Pendant que la conférence se déroulait, un correspondant qui avait visité le Ghana, il y a cinq ans, est retourné afin de constater le progrès depuis sa dernière visite. Il a choisi de rendre visite à une petite fille qui est née il y a exactement 5 ans. Il a rencontré la petite fille, Hannah Klutsey - qui courrait hors de la maison familiale composée d’une seule pièce avec des yeux plein de larmes. Un morceau de pain s’était logé dans sa gorge et ses yeux étaient exorbités et injectés de sang. Sa mère, Mary, a abandonné son fagot de bois qu’elle portait et s’est précipitée vers un pot à eau en plastique qui se trouvait devait une cuisine misérable. Elle est revenue avec une tasse en plastique pleine d’eau que Hannah a vidée d’un coup. C’est seulement plus tard, alors que la petite fille récupérait sur les genoux de sa mère, qu’elles ont remarqué les larves de moustique au fond de la tasse ; ’’une demi douzaine de créatures ressemblant à des vers qui se tortillaient dans l’eau’’
‘’ Le pot a dû rester ouvert pour que les moustiques puissent y pondre leurs œufs’’, a dit la mère dont la préoccupation immédiate était son unique fille qui venait juste de récupérer de démangeaisons sévères et pour laquelle elle craignait une rechute. ‘’Elle a survécu à sa récente maladie par miracle, une nouvelle maladie la tuerait’’, a confié le père.

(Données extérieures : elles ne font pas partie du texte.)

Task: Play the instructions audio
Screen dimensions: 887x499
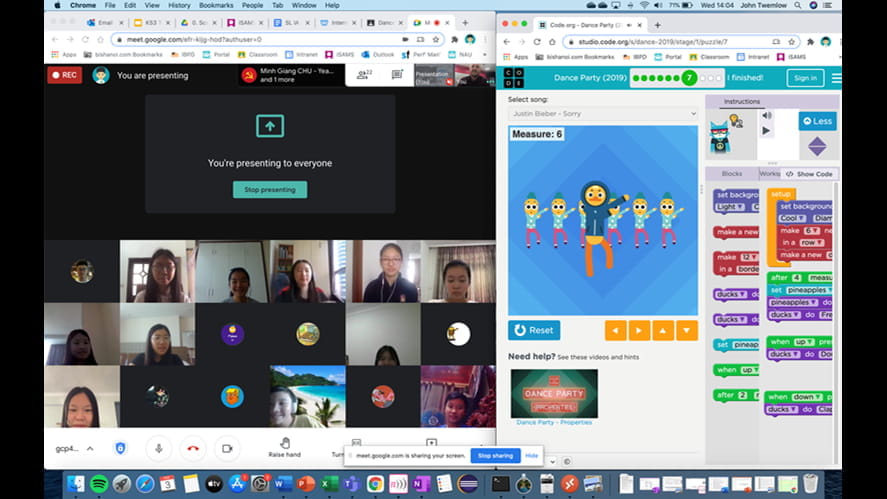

Il n’y a pas d’eau courante à Kpobiman, la communauté pauvre des faubourgs d’Accra où la famille demeure. Comme la plupart de leurs voisins, le ménage tire son eau d’un puits peu profond. ‘’ D’autres sont contraints de tirer leur eau de mares d’eau stagnante dans laquelle les germes et les parasites abondent. Et le correspondant d’ajouter : ’’Cette eau est tellement mauvaise qu’on ne peut pas imaginer que cette communauté n’est qu’à un jet de pierre de la capitale Accra.’’
Est-il utile de dire que si l’argent dépensé pour envoyer des délégations écouter les discours édulcorés des Nations Unies (ou plus précisément dormir semble un terme plus approprié) avait été utilisé pour améliorer la vie dans le village visité par le correspondant, il aurait contribué à la notoriété du Ghana comme étant le pays qui progresse et non comme étant le pays où la vie empire pour certains. Et soit dit en passant, ce genre de notoriété n’aurait pas coûté un centime au contribuable ghanéen.